_How to complete this task_: Transcribe every record below word for word.

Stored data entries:
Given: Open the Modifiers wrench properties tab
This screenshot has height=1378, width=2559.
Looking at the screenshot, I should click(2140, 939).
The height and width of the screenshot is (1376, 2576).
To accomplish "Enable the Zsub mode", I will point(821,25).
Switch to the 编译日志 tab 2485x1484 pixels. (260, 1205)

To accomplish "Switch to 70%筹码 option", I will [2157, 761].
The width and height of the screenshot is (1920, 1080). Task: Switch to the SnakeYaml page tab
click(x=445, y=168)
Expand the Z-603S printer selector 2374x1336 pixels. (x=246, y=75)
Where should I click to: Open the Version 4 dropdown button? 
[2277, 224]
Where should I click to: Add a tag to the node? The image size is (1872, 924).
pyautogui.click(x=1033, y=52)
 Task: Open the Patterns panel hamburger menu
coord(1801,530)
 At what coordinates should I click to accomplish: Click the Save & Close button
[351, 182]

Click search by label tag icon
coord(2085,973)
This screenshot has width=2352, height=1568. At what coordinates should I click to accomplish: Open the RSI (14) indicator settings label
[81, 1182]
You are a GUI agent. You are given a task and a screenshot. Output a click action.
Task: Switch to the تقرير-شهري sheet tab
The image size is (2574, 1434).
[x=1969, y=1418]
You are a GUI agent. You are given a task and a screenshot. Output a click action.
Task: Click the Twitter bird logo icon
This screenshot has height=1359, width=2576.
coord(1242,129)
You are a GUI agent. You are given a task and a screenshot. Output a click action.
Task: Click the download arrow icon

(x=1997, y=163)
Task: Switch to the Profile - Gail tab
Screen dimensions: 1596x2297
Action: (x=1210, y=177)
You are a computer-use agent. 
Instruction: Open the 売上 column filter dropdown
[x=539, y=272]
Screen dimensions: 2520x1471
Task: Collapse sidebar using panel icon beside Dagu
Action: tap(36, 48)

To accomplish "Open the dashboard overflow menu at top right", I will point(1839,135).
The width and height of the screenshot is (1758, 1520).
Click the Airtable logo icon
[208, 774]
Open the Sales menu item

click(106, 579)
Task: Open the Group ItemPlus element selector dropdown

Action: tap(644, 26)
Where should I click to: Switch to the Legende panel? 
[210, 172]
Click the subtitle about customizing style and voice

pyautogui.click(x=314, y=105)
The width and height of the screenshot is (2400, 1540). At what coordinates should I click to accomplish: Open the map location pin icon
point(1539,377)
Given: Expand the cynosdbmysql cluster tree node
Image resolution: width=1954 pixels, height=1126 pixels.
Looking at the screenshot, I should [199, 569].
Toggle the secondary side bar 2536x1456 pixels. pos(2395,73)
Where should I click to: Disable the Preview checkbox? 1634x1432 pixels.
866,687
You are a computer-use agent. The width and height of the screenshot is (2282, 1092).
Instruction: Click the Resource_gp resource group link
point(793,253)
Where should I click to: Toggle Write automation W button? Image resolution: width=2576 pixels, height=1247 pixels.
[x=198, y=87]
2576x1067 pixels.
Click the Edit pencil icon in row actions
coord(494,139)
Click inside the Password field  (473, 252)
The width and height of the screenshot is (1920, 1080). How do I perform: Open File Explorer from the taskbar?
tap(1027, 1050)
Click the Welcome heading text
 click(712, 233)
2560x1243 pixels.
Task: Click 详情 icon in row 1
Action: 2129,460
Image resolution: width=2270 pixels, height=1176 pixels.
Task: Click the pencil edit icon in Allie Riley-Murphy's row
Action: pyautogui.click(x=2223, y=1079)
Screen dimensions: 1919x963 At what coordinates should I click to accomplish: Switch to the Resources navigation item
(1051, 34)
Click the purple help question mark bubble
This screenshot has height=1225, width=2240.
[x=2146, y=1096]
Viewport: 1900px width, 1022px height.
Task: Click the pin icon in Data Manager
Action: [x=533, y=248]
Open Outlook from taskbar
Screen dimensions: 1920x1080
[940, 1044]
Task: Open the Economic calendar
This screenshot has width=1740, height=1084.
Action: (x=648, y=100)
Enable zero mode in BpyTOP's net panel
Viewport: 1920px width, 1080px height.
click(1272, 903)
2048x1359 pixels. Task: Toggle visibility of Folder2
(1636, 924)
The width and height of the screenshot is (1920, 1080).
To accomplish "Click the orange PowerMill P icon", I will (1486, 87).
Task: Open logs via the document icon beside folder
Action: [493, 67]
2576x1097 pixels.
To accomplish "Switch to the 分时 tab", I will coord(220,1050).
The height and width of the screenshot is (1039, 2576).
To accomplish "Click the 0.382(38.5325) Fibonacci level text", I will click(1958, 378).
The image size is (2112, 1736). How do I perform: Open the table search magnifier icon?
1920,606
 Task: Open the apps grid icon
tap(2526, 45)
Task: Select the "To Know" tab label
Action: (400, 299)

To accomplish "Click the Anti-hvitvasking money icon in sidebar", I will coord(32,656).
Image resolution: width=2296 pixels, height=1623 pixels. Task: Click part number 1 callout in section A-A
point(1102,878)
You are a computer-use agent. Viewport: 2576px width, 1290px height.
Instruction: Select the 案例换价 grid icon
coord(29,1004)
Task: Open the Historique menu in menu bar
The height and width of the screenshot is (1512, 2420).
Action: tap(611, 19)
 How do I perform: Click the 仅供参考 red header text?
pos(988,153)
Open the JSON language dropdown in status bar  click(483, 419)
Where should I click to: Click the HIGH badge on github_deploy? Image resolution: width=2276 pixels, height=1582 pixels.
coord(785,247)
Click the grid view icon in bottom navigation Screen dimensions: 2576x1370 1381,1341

_Answer section_:
Given: Open the Modifiers wrench properties tab
This screenshot has height=1378, width=2559.
Looking at the screenshot, I should click(2140, 939).
The height and width of the screenshot is (1376, 2576).
To accomplish "Enable the Zsub mode", I will point(821,25).
Switch to the 编译日志 tab 2485x1484 pixels. (260, 1205)

To accomplish "Switch to 70%筹码 option", I will [2157, 761].
The width and height of the screenshot is (1920, 1080). Task: Switch to the SnakeYaml page tab
click(x=445, y=168)
Expand the Z-603S printer selector 2374x1336 pixels. (x=246, y=75)
Where should I click to: Open the Version 4 dropdown button? 
[2277, 224]
Where should I click to: Add a tag to the node? The image size is (1872, 924).
pyautogui.click(x=1033, y=52)
 Task: Open the Patterns panel hamburger menu
coord(1801,530)
 At what coordinates should I click to accomplish: Click the Save & Close button
[351, 182]

Click search by label tag icon
coord(2085,973)
This screenshot has width=2352, height=1568. At what coordinates should I click to accomplish: Open the RSI (14) indicator settings label
[81, 1182]
You are a GUI agent. You are given a task and a screenshot. Output a click action.
Task: Switch to the تقرير-شهري sheet tab
The image size is (2574, 1434).
[x=1969, y=1418]
You are a GUI agent. You are given a task and a screenshot. Output a click action.
Task: Click the Twitter bird logo icon
This screenshot has height=1359, width=2576.
coord(1242,129)
You are a GUI agent. You are given a task and a screenshot. Output a click action.
Task: Click the download arrow icon

(x=1997, y=163)
Task: Switch to the Profile - Gail tab
Screen dimensions: 1596x2297
Action: (x=1210, y=177)
You are a computer-use agent. 
Instruction: Open the 売上 column filter dropdown
[x=539, y=272]
Screen dimensions: 2520x1471
Task: Collapse sidebar using panel icon beside Dagu
Action: tap(36, 48)

To accomplish "Open the dashboard overflow menu at top right", I will point(1839,135).
The width and height of the screenshot is (1758, 1520).
Click the Airtable logo icon
[208, 774]
Open the Sales menu item

click(106, 579)
Task: Open the Group ItemPlus element selector dropdown

Action: tap(644, 26)
Where should I click to: Switch to the Legende panel? 
[210, 172]
Click the subtitle about customizing style and voice

pyautogui.click(x=314, y=105)
The width and height of the screenshot is (2400, 1540). At what coordinates should I click to accomplish: Open the map location pin icon
point(1539,377)
Given: Expand the cynosdbmysql cluster tree node
Image resolution: width=1954 pixels, height=1126 pixels.
Looking at the screenshot, I should [199, 569].
Toggle the secondary side bar 2536x1456 pixels. pos(2395,73)
Where should I click to: Disable the Preview checkbox? 1634x1432 pixels.
866,687
You are a computer-use agent. The width and height of the screenshot is (2282, 1092).
Instruction: Click the Resource_gp resource group link
point(793,253)
Where should I click to: Toggle Write automation W button? Image resolution: width=2576 pixels, height=1247 pixels.
[x=198, y=87]
2576x1067 pixels.
Click the Edit pencil icon in row actions
coord(494,139)
Click inside the Password field  (473, 252)
The width and height of the screenshot is (1920, 1080). How do I perform: Open File Explorer from the taskbar?
tap(1027, 1050)
Click the Welcome heading text
 click(712, 233)
2560x1243 pixels.
Task: Click 详情 icon in row 1
Action: 2129,460
Image resolution: width=2270 pixels, height=1176 pixels.
Task: Click the pencil edit icon in Allie Riley-Murphy's row
Action: pyautogui.click(x=2223, y=1079)
Screen dimensions: 1919x963 At what coordinates should I click to accomplish: Switch to the Resources navigation item
(1051, 34)
Click the purple help question mark bubble
This screenshot has height=1225, width=2240.
[x=2146, y=1096]
Viewport: 1900px width, 1022px height.
Task: Click the pin icon in Data Manager
Action: [x=533, y=248]
Open Outlook from taskbar
Screen dimensions: 1920x1080
[940, 1044]
Task: Open the Economic calendar
This screenshot has width=1740, height=1084.
Action: (x=648, y=100)
Enable zero mode in BpyTOP's net panel
Viewport: 1920px width, 1080px height.
click(1272, 903)
2048x1359 pixels. Task: Toggle visibility of Folder2
(1636, 924)
The width and height of the screenshot is (1920, 1080).
To accomplish "Click the orange PowerMill P icon", I will (1486, 87).
Task: Open logs via the document icon beside folder
Action: [493, 67]
2576x1097 pixels.
To accomplish "Switch to the 分时 tab", I will coord(220,1050).
The height and width of the screenshot is (1039, 2576).
To accomplish "Click the 0.382(38.5325) Fibonacci level text", I will click(1958, 378).
The image size is (2112, 1736). How do I perform: Open the table search magnifier icon?
1920,606
 Task: Open the apps grid icon
tap(2526, 45)
Task: Select the "To Know" tab label
Action: (400, 299)

To accomplish "Click the Anti-hvitvasking money icon in sidebar", I will coord(32,656).
Image resolution: width=2296 pixels, height=1623 pixels. Task: Click part number 1 callout in section A-A
point(1102,878)
You are a computer-use agent. Viewport: 2576px width, 1290px height.
Instruction: Select the 案例换价 grid icon
coord(29,1004)
Task: Open the Historique menu in menu bar
The height and width of the screenshot is (1512, 2420).
Action: tap(611, 19)
 How do I perform: Click the 仅供参考 red header text?
pos(988,153)
Open the JSON language dropdown in status bar  click(483, 419)
Where should I click to: Click the HIGH badge on github_deploy? Image resolution: width=2276 pixels, height=1582 pixels.
coord(785,247)
Click the grid view icon in bottom navigation Screen dimensions: 2576x1370 1381,1341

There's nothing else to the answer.